Online learner: let realized PnL pick the strategy
UCB1 bandit that learns from the realized pnlBps (lifecycle)
Mirrors runner/src/plugins/19-exampleBandit
What this teaches
- Reward attribution: map a ClosureEvent (marketId/strike/isUp) back to the arm that opened it, via a posKey -> armId map persisted in ctx.state
- An online estimator as LEARNED POLICY in state (see bandit.ts: UCB1)
- Using ctx.lifecycle.closures.pnlBps as a control signal, not just a log
New vs 12-exampleAuditLog / 15-exampleChaos
- AuditLog logs PnL but never reads it back. Chaos reads pnlBps only to benchmark. This one FEEDS it back into the policy. (It is exactly the thing the Chaos coin-flip baseline exists to be beaten by.) Modular split: bandit.ts (PURE UCB1) | arms.ts (PURE registry + identity) | here (glue).
import { noop, type StrategyPlugin } from "@automark/runtime-core";
import { Market } from "@automark/sdk/market";
import { bigintMin } from "@automark/sdk/math";
import { hours, minutes } from "@automark/sdk/duration";
import {
pickArm,
scoreArms,
seedStats,
updateArm,
type ArmStat,
} from "./bandit";
import { parseArms, posKey } from "./arms";
interface MintBinaryEvent {
oracle_id: string;
strike: string;
is_up: boolean;
quantity: string;
}
type AttrMap = Record<string, string>; // posKey -> armId
interface PendingArm {
armId: string;
marketId: string;
strike: string;
isUp: boolean;
}
export default function createExampleBandit(): StrategyPlugin {
const vaultId = process.env.VAULT_ID;
if (!vaultId) throw new Error("exampleBandit: VAULT_ID not set");
const arms = parseArms(process.env.ARMS ?? "BTC:1:up,BTC:1:down,ETH:1:up");
const armsById = new Map(arms.map((a) => [a.id, a] as const));
const expiryWindowMs = Number(process.env.EXPIRY_WINDOW_MS ?? hours(6));
const ucbC = Number(process.env.UCB_C ?? 1.4);
const sizeFrac = Number(process.env.SIZE_FRAC_OF_HEADROOM ?? 0.25);
return {
name: "exampleBandit",
vaultId,
triggers: [{ kind: "cron", everySeconds: 90 }],
async decide(ctx) {
// 1) Learn: credit positions that closed since last tick to their arm.
let stats = seedStats(
arms.map((a) => a.id),
await ctx.state.getOrDefault<Record<string, ArmStat>>("arms", {}),
);
const attr = await ctx.state.getOrDefault<AttrMap>("attr", {});
let learned = false;
for (const c of ctx.lifecycle.closures) {
if (c.shape !== "binary" || c.pnlBps === undefined) continue;
if (c.strike === undefined || c.isUp === undefined) continue;
const key = posKey(c.marketId, c.strike, c.isUp);
const armId = attr[key];
if (!armId || !stats[armId]) continue;
stats[armId] = updateArm(stats[armId], c.pnlBps);
learned = true;
if (c.remainingQuantity === 0n) delete attr[key];
}
if (learned) {
await ctx.state.set("arms", stats);
await ctx.state.set("attr", attr);
ctx.logger.info("bandit learned", {
updated: ctx.lifecycle.closures.length,
});
}
// 2) Act: pick the best arm and mint it.

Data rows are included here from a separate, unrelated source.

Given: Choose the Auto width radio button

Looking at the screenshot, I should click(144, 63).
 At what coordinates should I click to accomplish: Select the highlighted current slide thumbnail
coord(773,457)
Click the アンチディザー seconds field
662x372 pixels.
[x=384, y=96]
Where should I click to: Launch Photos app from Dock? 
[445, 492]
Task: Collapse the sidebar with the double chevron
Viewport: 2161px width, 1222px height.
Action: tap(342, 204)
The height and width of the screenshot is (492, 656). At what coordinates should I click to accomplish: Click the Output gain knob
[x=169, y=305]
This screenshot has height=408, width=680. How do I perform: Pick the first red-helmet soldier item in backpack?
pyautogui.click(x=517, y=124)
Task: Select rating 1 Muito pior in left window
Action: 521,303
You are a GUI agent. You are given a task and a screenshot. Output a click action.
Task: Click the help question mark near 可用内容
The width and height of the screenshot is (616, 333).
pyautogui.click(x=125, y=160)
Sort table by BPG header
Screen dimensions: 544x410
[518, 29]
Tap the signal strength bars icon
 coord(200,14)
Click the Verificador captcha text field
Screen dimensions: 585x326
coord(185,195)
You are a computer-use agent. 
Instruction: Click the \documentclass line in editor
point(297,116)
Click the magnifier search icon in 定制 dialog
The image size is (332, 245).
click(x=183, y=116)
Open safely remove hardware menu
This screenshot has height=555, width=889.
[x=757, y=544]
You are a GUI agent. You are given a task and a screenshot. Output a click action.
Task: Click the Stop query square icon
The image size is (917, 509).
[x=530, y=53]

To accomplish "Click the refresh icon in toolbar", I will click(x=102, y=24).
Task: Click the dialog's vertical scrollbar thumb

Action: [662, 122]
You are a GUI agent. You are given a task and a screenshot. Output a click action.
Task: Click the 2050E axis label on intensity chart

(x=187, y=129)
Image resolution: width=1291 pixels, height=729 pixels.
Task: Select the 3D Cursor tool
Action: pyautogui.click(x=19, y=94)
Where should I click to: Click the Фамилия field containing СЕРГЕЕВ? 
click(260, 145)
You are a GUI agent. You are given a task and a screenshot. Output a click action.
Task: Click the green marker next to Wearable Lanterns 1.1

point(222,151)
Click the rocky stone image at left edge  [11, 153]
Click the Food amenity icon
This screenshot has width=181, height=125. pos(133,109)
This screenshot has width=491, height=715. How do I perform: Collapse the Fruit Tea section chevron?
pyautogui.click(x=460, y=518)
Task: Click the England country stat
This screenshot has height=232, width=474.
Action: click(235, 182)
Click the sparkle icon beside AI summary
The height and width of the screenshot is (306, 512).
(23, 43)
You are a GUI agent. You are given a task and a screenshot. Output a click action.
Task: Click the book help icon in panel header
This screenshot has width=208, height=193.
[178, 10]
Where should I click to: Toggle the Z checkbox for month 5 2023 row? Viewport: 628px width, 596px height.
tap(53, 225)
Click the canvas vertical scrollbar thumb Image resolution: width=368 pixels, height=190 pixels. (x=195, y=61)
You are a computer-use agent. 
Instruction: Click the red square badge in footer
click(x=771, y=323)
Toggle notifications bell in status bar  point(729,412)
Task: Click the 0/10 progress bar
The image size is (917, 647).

if (ctx.vault.isFrozen) return [noop("frozen")];
if (!ctx.vault.canMintBinary) return [noop("no MINT_BINARY permission")];
if (arms.length === 0) return [noop("no arms configured")];
const scores = scoreArms(stats, ucbC);
const armId = pickArm(scores);
const arm = armId ? armsById.get(armId) : undefined;
if (!arm) return [noop("no arm selected")];
const market = await Market.find({
asset: arm.asset,
expiryAfterMs: ctx.now + minutes(5),
expiringWithinMs: expiryWindowMs,
client: ctx.suiClient,
}).catch(() => null);
if (!market) return [noop(`no market for ${arm.asset}`)];
const p = await market.price();
const strike = market.strikeAtSigma(p, {
k: arm.k,
direction: arm.direction,
atMs: ctx.now,
});
const isUp = arm.direction === "up";
const ceiling = bigintMin(ctx.vault.maxSinglePosition, ctx.vault.exposureHeadroom);
const quantity = (ceiling * BigInt(Math.round(sizeFrac * 10_000))) / 10_000n;
if (quantity === 0n) return [noop("no headroom")];
// Remember which arm we pulled so onExecuted can attribute the open key.
const pending: PendingArm = {
armId: arm.id,
marketId: market.id,
strike: strike.toString(),
isUp,
};
await ctx.state.set("pendingArm", pending);
ctx.logger.info("bandit pull", {
arm: arm.id,
score: Number.isFinite(scores[arm.id]) ? scores[arm.id].toFixed(1) : "inf",
pulls: stats[arm.id]?.pulls ?? 0,
});
return [{ kind: "vault.mintBinary", params: { marketId: market.id, strike, isUp, quantity } }];
},
// Attribute the minted on-chain key to the arm we pulled, so a future
// closure resolves back to it for reward crediting.
async onExecuted(ctx, result) {
if (result.outcome !== "submitted") return;
const pending = await ctx.state.get<PendingArm>("pendingArm");
if (!pending) return;
for (const ev of result.events ?? []) {
if (!ev.type.endsWith("::vault::VaultMintBinary")) continue;
const m = ev.parsedJson as MintBinaryEvent;
if (
m.oracle_id === pending.marketId &&
m.strike === pending.strike &&
m.is_up === pending.isUp
) {
const attr = await ctx.state.getOrDefault<AttrMap>("attr", {});
attr[posKey(m.oracle_id, BigInt(m.strike), m.is_up)] = pending.armId;
await ctx.state.set("attr", attr);
}
}
await ctx.state.delete("pendingArm");
},
};
}
Environment variables
- VAULT_ID
- ARMS csv "asset:k:dir", default "BTC:1:up,BTC:1:down,ETH:1:up"
- EXPIRY_WINDOW_MS market to act on, expiring within this (default 6h)
- UCB_C exploration constant (default 1.4)
- SIZE_FRAC_OF_HEADROOM fraction of the binding cap to deploy (default 0.25)